## What you have to do
Copy the data below line for line, keeping every character as it stands.

====== Extracted entries ======

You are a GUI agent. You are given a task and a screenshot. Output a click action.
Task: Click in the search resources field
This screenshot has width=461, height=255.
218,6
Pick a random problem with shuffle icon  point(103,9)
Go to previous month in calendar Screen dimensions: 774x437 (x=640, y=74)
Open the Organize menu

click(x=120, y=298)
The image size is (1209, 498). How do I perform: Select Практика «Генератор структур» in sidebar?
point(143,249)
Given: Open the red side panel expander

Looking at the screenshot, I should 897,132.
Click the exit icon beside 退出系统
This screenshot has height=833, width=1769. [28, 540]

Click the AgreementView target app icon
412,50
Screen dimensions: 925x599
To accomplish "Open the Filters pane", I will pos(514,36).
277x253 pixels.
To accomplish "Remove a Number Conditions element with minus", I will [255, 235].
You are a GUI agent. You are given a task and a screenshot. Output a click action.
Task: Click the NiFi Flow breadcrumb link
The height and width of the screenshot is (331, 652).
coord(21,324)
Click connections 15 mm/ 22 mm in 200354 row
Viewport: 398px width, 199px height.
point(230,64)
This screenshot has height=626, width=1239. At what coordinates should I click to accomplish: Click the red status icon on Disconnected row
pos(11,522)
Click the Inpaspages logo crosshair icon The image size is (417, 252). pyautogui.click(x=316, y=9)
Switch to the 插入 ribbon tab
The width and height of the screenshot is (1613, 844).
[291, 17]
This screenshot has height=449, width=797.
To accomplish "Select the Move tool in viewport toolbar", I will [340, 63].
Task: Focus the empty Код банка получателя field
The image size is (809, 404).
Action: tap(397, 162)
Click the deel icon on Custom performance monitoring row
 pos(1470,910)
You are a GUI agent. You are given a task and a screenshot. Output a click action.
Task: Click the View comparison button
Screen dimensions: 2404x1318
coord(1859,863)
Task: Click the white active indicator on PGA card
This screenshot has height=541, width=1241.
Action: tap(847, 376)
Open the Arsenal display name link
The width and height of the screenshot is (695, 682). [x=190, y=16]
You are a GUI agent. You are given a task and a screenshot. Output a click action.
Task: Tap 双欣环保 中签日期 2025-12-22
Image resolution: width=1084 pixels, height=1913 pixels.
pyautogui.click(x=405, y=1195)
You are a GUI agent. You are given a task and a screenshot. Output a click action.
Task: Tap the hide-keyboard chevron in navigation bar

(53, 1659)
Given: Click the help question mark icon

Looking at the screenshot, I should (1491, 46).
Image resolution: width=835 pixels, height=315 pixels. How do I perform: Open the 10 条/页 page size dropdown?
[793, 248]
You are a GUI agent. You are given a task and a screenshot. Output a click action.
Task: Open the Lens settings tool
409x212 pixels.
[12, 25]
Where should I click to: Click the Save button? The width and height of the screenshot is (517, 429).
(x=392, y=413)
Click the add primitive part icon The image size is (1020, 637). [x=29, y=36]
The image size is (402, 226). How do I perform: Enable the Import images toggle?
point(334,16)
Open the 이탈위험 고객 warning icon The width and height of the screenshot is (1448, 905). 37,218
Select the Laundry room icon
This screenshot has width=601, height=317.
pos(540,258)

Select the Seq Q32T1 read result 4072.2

======

## Task response
You are a GUI agent. You are given a task and a screenshot. Output a click action.
Task: Click in the search resources field
This screenshot has width=461, height=255.
218,6
Pick a random problem with shuffle icon  point(103,9)
Go to previous month in calendar Screen dimensions: 774x437 (x=640, y=74)
Open the Organize menu

click(x=120, y=298)
The image size is (1209, 498). How do I perform: Select Практика «Генератор структур» in sidebar?
point(143,249)
Given: Open the red side panel expander

Looking at the screenshot, I should 897,132.
Click the exit icon beside 退出系统
This screenshot has height=833, width=1769. [28, 540]

Click the AgreementView target app icon
412,50
Screen dimensions: 925x599
To accomplish "Open the Filters pane", I will pos(514,36).
277x253 pixels.
To accomplish "Remove a Number Conditions element with minus", I will [255, 235].
You are a GUI agent. You are given a task and a screenshot. Output a click action.
Task: Click the NiFi Flow breadcrumb link
The height and width of the screenshot is (331, 652).
coord(21,324)
Click connections 15 mm/ 22 mm in 200354 row
Viewport: 398px width, 199px height.
point(230,64)
This screenshot has height=626, width=1239. At what coordinates should I click to accomplish: Click the red status icon on Disconnected row
pos(11,522)
Click the Inpaspages logo crosshair icon The image size is (417, 252). pyautogui.click(x=316, y=9)
Switch to the 插入 ribbon tab
The width and height of the screenshot is (1613, 844).
[291, 17]
This screenshot has height=449, width=797.
To accomplish "Select the Move tool in viewport toolbar", I will [340, 63].
Task: Focus the empty Код банка получателя field
The image size is (809, 404).
Action: tap(397, 162)
Click the deel icon on Custom performance monitoring row
 pos(1470,910)
You are a GUI agent. You are given a task and a screenshot. Output a click action.
Task: Click the View comparison button
Screen dimensions: 2404x1318
coord(1859,863)
Task: Click the white active indicator on PGA card
This screenshot has height=541, width=1241.
Action: tap(847, 376)
Open the Arsenal display name link
The width and height of the screenshot is (695, 682). [x=190, y=16]
You are a GUI agent. You are given a task and a screenshot. Output a click action.
Task: Tap 双欣环保 中签日期 2025-12-22
Image resolution: width=1084 pixels, height=1913 pixels.
pyautogui.click(x=405, y=1195)
You are a GUI agent. You are given a task and a screenshot. Output a click action.
Task: Tap the hide-keyboard chevron in navigation bar

(53, 1659)
Given: Click the help question mark icon

Looking at the screenshot, I should (1491, 46).
Image resolution: width=835 pixels, height=315 pixels. How do I perform: Open the 10 条/页 page size dropdown?
[793, 248]
You are a GUI agent. You are given a task and a screenshot. Output a click action.
Task: Open the Lens settings tool
409x212 pixels.
[12, 25]
Where should I click to: Click the Save button? The width and height of the screenshot is (517, 429).
(x=392, y=413)
Click the add primitive part icon The image size is (1020, 637). [x=29, y=36]
The image size is (402, 226). How do I perform: Enable the Import images toggle?
point(334,16)
Open the 이탈위험 고객 warning icon The width and height of the screenshot is (1448, 905). 37,218
Select the Laundry room icon
This screenshot has width=601, height=317.
pos(540,258)

Select the Seq Q32T1 read result 4072.2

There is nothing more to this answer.